→ ASSIGNED TASK
Scan the entries below for the word "computer" and copy every line in which it occurs.

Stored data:
* * *
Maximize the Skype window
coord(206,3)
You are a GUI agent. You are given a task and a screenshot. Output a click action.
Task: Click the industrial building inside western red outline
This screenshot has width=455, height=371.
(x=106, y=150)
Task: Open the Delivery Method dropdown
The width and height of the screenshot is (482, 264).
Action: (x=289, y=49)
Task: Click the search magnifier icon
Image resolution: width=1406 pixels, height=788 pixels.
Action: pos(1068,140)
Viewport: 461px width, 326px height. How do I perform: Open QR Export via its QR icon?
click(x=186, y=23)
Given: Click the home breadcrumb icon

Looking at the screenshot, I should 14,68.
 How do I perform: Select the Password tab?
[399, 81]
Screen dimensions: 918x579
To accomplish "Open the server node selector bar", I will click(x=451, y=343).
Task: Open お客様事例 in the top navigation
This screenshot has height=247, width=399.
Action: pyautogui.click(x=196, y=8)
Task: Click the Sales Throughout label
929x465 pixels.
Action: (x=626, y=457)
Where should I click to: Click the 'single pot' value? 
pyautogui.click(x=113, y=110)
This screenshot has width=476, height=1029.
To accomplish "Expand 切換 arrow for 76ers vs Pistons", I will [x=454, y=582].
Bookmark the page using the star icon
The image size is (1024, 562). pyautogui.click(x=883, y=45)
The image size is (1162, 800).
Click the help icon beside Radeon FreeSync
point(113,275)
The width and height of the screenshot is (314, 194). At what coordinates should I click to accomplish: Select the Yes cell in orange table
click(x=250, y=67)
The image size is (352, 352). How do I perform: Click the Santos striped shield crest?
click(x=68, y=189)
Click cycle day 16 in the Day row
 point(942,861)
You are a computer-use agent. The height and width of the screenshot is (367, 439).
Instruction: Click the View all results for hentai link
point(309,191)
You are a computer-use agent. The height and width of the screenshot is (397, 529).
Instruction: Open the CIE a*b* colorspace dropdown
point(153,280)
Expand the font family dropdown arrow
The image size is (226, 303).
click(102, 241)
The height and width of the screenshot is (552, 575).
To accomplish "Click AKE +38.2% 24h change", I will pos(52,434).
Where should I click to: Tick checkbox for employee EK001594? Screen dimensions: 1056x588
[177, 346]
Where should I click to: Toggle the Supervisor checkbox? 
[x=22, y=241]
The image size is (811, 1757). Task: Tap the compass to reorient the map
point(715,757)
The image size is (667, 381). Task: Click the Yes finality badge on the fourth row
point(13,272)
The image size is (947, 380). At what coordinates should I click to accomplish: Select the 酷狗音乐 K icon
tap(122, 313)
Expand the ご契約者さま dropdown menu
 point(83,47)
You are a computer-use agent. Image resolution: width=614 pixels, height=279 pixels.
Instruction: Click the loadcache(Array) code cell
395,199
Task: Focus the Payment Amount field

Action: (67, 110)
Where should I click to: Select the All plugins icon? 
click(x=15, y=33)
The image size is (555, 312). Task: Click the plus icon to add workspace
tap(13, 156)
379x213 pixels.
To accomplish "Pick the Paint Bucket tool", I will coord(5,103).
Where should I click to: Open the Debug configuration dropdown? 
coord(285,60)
* * *
→ SOLUTION FOR THIS PROBLEM
You are a computer-use agent. The height and width of the screenshot is (367, 439).
You are a computer-use agent. The height and width of the screenshot is (397, 529).
You are a computer-use agent. Image resolution: width=614 pixels, height=279 pixels.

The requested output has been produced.